Other issues with power quality in DC mains are to do with frequency range for conducted emissions in the electromagnetic spectrum. In the range of 0–2 kHz, commonly termed as garbage band, the DC harmonic quantity is calculated using an analogue of AC harmonics in frequency domain. However, as per the expected interactions between AC and DC systems and due to presence of power electronic devices and switched-mode power supply, the frequency range 2–150 kHz, recently termed as supraharmonics is being researched. It is primarily understood that due to the presence of electronic switching non-linear loads, the filter circuits tend to push emissions away into higher frequency bands.

- Garbage Band
This frequency bandwidth is in the range of 0–2 kHz and is equivalent to the same frequency range as AC harmonics. The name suggest that lower amount of conducted emissions are expected due to advancements in filters.

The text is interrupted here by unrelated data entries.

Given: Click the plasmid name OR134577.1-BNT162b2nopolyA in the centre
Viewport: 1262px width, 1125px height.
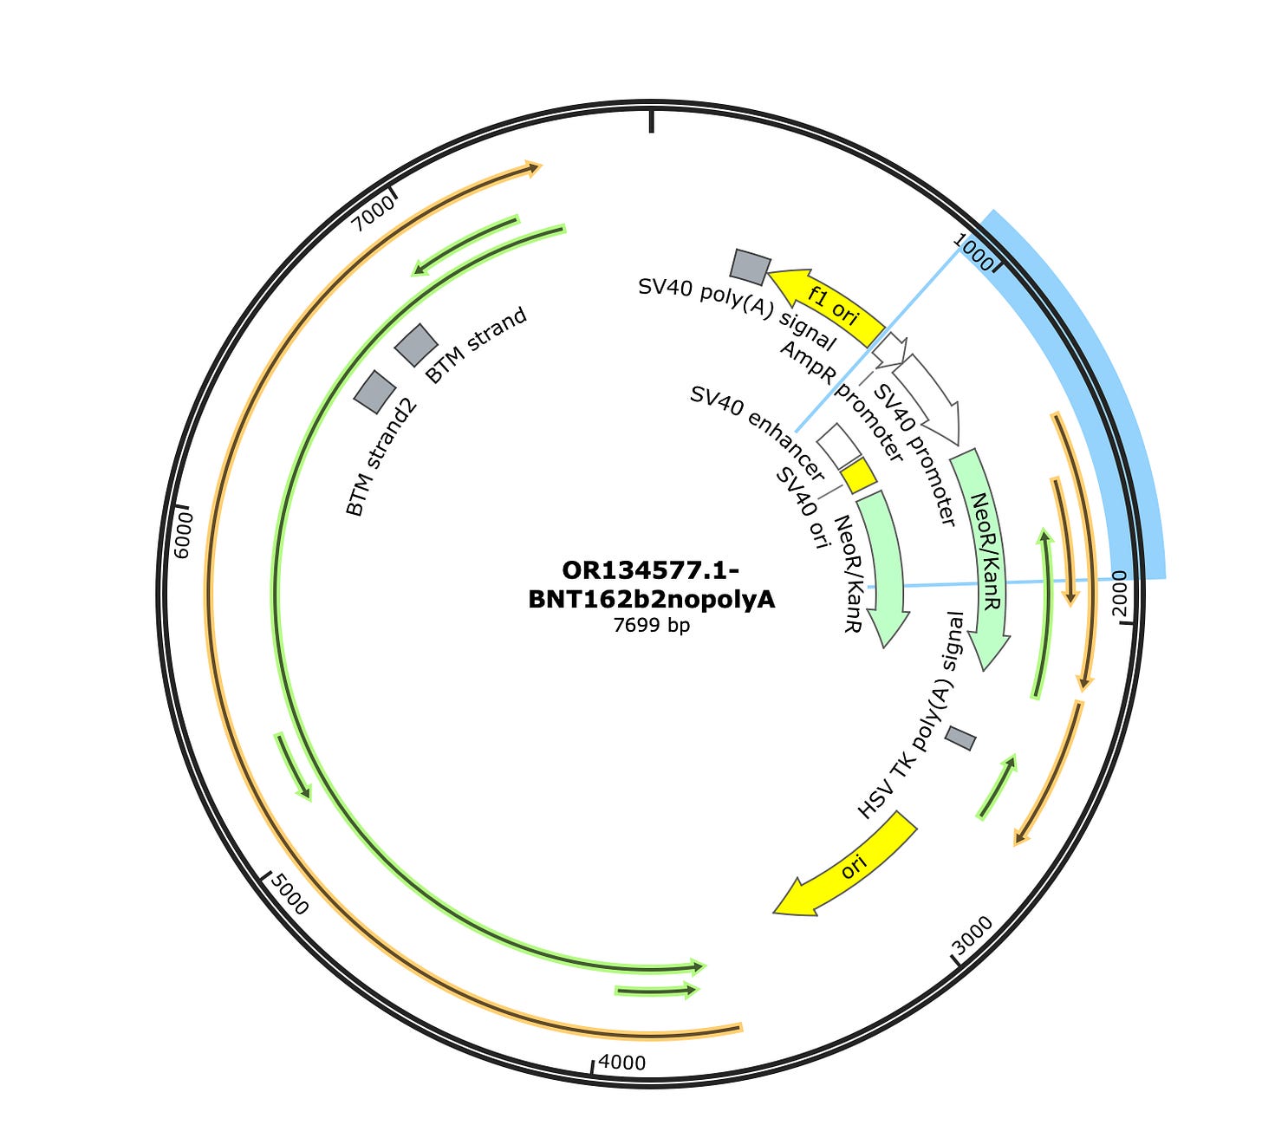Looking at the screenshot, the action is (x=651, y=584).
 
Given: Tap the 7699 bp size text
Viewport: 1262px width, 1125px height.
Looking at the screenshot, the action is (x=651, y=625).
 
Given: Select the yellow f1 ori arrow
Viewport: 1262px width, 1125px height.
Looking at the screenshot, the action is (x=828, y=304).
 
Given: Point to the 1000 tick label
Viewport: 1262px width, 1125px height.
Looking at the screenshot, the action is (x=973, y=251).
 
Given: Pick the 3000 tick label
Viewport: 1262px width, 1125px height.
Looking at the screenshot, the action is (x=973, y=935).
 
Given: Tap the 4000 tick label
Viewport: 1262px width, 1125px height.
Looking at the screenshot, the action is (x=621, y=1063).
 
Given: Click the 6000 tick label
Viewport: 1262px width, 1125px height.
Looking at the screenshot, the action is (x=183, y=535).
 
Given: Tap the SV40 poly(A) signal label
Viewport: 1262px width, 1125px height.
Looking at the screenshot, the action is (x=737, y=313).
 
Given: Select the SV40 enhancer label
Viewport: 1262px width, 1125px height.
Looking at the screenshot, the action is (x=756, y=432).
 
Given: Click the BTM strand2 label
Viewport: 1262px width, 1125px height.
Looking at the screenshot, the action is (x=381, y=457).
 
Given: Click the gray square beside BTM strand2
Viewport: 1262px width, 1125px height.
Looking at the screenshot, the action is (x=374, y=392).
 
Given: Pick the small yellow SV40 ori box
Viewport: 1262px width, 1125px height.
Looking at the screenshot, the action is (x=859, y=475).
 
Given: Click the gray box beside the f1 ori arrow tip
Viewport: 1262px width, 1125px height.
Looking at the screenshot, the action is (x=750, y=267).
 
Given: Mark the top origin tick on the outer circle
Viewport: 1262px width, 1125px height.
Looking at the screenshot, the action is (x=651, y=121).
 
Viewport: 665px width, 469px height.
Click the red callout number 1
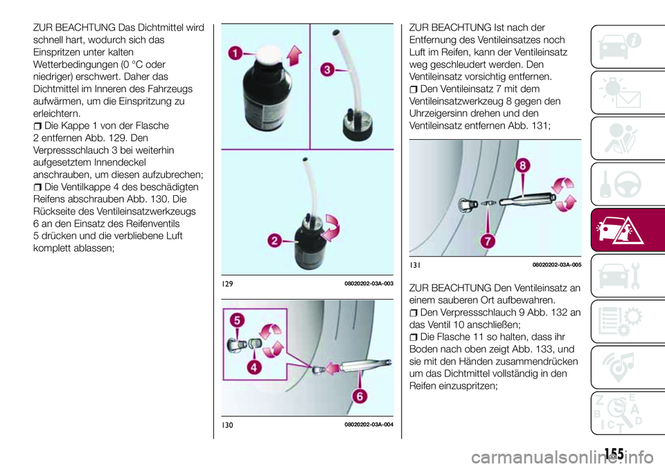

It is widely accepted among researchers that the %LFSD value should be sufficient to address the DC harmonics and relate to the %THD in AC harmonics.

- Supraharmonics

This frequency bandwidth is in the range of 2–150 kHz and is termed as supraharmonics. The frequency bandwidth was previously ignored and was considered as a gap between radiated emission and conducted emission. The current research suggest that much effort is being given to understand measurement methods for supraharmonic emissions to further standardize DC power quality to include short circuits, voltage variations and other factors as well.

As per Thais.M.Mendes et al., the effects of Supraharmonic emissions are confined to neighboring devices and do not propagate over long distances. Defining the measurement window and analysis window is one of the appropriate way to standardize conducted emissions. Measurements as per IEC 61000-4-7, IEC 61000-4-30, IEC-61000-4-19 and other CISPR standards show that each method can be effective but have its own limitations. Further, as per M.Klattt et al. measurement windows should be used in standardizing the framework for supraharmonic standards. Moreover, V.Khokhlov et al. suggests that all the existing standards have limitations that can be overcome by combining time-based analysis with frequency domain analysis.